YOUR INSTRUCTIONS → Number of lines with the string "computer" in the entries below: report it, and nothing besides.

LISTED ENTRIES →

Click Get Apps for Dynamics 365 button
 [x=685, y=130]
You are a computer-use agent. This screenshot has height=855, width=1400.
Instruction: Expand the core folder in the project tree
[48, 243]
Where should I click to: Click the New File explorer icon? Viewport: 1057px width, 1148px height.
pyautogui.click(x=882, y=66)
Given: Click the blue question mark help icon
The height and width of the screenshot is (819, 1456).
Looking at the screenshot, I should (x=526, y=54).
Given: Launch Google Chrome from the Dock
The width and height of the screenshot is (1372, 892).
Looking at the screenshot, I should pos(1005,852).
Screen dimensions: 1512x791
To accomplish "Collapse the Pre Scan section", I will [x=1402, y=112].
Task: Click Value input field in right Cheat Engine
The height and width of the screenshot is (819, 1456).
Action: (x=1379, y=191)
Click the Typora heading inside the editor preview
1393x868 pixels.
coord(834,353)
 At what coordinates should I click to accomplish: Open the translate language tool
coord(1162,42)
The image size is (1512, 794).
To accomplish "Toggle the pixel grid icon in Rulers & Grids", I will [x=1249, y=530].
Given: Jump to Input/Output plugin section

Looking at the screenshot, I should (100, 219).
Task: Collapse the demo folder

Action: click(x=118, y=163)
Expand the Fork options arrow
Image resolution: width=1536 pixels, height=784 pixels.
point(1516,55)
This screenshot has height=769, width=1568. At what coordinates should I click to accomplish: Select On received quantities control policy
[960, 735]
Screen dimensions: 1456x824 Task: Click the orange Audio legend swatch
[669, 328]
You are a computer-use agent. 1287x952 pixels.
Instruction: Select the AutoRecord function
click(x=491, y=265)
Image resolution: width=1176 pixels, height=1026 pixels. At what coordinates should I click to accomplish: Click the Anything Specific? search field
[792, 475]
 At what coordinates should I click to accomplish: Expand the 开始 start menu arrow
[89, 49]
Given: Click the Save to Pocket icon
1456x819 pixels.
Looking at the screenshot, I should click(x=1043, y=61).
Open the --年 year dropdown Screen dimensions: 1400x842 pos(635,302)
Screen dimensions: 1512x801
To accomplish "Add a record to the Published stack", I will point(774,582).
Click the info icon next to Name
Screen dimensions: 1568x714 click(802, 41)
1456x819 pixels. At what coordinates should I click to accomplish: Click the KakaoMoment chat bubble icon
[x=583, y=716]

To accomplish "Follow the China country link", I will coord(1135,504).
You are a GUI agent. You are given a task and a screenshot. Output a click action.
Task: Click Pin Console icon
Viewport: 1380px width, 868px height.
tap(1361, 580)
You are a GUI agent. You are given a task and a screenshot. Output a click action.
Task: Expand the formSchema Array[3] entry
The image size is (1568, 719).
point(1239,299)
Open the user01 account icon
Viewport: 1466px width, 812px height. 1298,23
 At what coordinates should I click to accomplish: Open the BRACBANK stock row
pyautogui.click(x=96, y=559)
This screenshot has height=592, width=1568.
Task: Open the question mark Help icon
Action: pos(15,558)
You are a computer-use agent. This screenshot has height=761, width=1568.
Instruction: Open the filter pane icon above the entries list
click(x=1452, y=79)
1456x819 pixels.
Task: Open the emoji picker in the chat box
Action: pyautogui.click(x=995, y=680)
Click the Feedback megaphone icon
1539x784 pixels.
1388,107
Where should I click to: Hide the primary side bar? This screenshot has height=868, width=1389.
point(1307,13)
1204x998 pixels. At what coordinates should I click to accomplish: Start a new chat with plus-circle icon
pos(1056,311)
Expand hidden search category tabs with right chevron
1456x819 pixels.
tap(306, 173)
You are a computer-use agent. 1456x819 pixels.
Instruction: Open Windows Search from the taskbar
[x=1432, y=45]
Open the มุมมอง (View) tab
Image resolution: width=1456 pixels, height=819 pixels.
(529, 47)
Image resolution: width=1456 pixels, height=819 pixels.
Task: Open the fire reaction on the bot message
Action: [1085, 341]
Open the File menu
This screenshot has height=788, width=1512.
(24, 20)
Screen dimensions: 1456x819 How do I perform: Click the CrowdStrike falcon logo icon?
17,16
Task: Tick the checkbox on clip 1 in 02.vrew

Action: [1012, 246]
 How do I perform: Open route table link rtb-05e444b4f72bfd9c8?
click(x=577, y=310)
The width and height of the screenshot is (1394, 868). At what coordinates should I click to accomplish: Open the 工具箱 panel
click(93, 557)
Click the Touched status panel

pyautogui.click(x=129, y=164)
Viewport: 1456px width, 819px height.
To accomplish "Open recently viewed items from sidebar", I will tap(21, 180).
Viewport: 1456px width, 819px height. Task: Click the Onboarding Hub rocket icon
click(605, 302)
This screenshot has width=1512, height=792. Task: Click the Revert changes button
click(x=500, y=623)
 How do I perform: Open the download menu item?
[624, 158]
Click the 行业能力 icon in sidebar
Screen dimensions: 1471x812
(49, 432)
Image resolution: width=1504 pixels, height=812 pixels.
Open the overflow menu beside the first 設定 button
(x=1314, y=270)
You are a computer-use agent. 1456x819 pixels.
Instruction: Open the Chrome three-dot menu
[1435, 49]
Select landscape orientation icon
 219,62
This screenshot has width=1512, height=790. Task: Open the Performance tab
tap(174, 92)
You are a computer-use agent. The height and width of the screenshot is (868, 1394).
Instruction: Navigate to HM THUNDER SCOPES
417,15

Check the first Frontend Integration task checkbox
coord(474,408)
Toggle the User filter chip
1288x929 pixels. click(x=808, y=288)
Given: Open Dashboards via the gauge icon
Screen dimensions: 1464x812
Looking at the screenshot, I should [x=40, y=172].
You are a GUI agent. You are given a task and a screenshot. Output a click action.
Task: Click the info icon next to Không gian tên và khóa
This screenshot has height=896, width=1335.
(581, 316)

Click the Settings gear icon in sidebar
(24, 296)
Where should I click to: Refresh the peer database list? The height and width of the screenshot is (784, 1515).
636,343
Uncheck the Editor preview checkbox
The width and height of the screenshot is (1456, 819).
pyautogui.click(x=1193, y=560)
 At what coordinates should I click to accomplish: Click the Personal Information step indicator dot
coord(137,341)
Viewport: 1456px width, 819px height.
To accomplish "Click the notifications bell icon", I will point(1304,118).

RESPONSE TO THE EXERCISE → 6